Lotta di classe

L’idillio comincia a finire e la discesa dei consensi è cominciata; ci vorrà ancora tempo ma il ciarlatano fiorentino ha perso lo smalto Il vecchio elettorato del PD comincia ad andarsene Per ora non è molto evidente perché un’alternativa di sinistra istituzionale non esiste, perché i 5 stelle si sono autoscreditati, perché l’aumento dei non votanti lascia invariato il calcolo delle percentuali tra quelli che hanno espresso un voto, ma i voti ottenuti in valore assoluto da tutti sono sempre meno. La disaffezione dalla
politica aumenta.
La parola è passata alle piazze; scioperi e manifestazioni si moltiplicano e solo la CISL rimane a sottrarsi allo sciopero generale contro il Governo.
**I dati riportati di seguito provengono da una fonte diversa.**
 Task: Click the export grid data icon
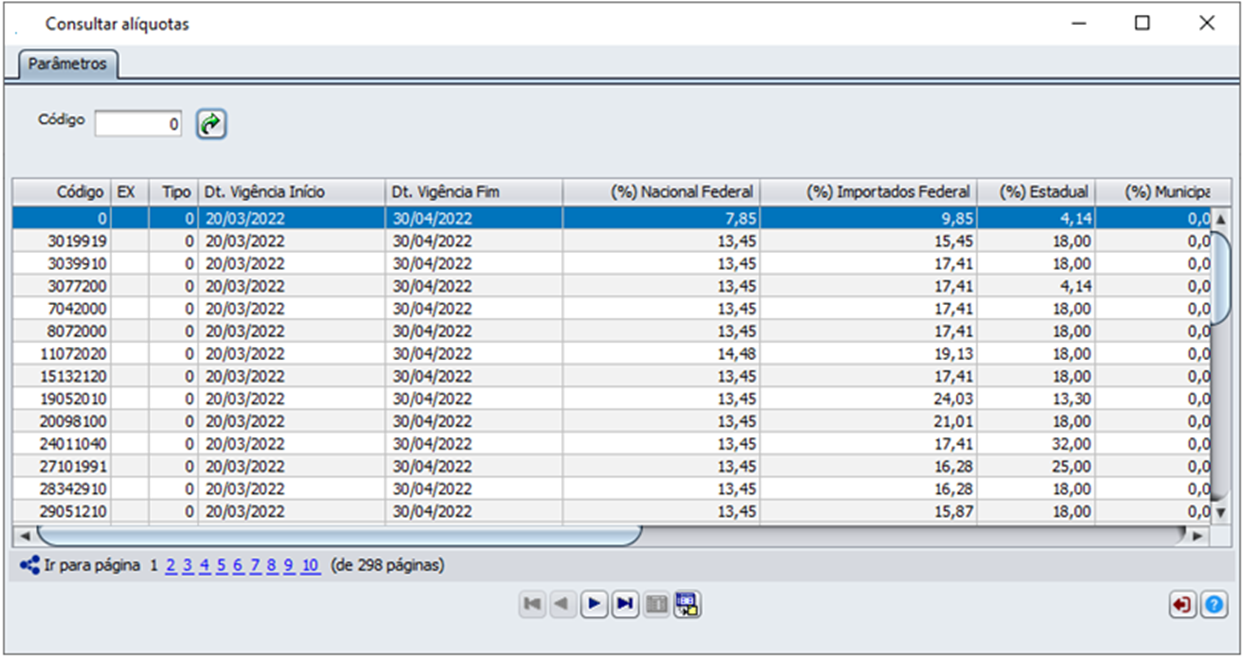pos(688,604)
Ma ciò che dovrebbe preoccupare Governo e padroni non sono gli scioperi e nemmeno le manifestazioni; non dovrebbe preoccuparli nemmeno il progressivo sfrangiarsi del PD. Anzi meglio depurarlo di certe presenze. Ma il fatto che ciò che avviene è il frutto della frammentazione sociale, della dissoluzione del tessuto connettivo del paese.
Quello che deve preoccupare noi è che il disagio sociale evidente che coinvolge tutti si trasformi in una guerra fra poveri tra persone di origine italiana e immigrati; che il conflitto venga gestito dalla destra sociale che porterebbe a soluzioni autoritaria e razziste, le più favorevoli al capitale e ai padroni.
Perché riparta un ciclo di lotte durature ed efficaci occorre capire come è stato possibile arrivare a questo punto, come hanno potuto i padroni disarticolare l’organizzazione dei lavoratori. Certo, c’è stato il ruolo della giustizia mancata che manda in giro impuniti i padroni dell’Eternit che ha ucciso e continua ad uccidere, che fa altrettanto con la Tissen che ha ucciso a Torino, con l’Ilva che continua a uccidere a Taranto e con mille e
mille assassini in giro a godersi il profitto dei loro crimini. C’è stato un ruolo crescente delle multinazionali capaci di giocare il proletariato dei paesi sviluppati con quelli del terzo mondo, spostando lavorazioni e aziende alla ricerca di un costo sempre minore della manodopera. Ed altro ancora.
Ma tutto questo non sarebbe bastato senza la delega dei propri interessi a una burocrazia sindacale, senza la rinuncia all’auto organizzazione, senza l’abbandono degli strumenti per capire quanto stava avvenendo, senza la rinuncia a combattere casa per casa, lavoro per lavoro. Metro dopo metro opponendo ai padroni la
solidarietà sociale e l’unità degli sfruttati.
Bisogna ritornare dunque alle ragioni profonde di contrapposizione tra capitale e lavoro, bisogna rendersi conto che il dialogo è finito, che non è più tempo di concertazione ma di contrapposizione e di lotta perché gli interessi tra padronato e lavoratori sono inconciliabili.
Fino a quando un uomo o una donna venderanno il proprio lavoro in cambio di un salario devono esistere strumenti e regole per contrattare questa vendita, deve esistere la possibilità di costruire una rete di sostegno alla parte più debole dei contraenti: i lavoratori.
Perciò riprendiamo in mano la nostra memoria, risvegliamo la nostra coscienza per condurre una guerra di classe in difesa dei nostri diritti e interessi, forti dell’esperienza, capaci di recuperare le ragioni e i metodi dell’auto organizzazione, confortati e irrobustiti dalla solidarietà di classe e dall’unità di lavoratrici e lavoratori.
Il primo obiettivo è ricucire e collegare tra loro i diversi fronti di lotta sul territorio, nei posti di lavoro come nella scuola, nella sanità come nei servizi coinvolgendo tutti coloro che vivono sul territorio sia essi cittadini o persone provenienti da altri paesi. Accomuna tutti la collocazione di classe, tutto ciò che ci separa dai padroni.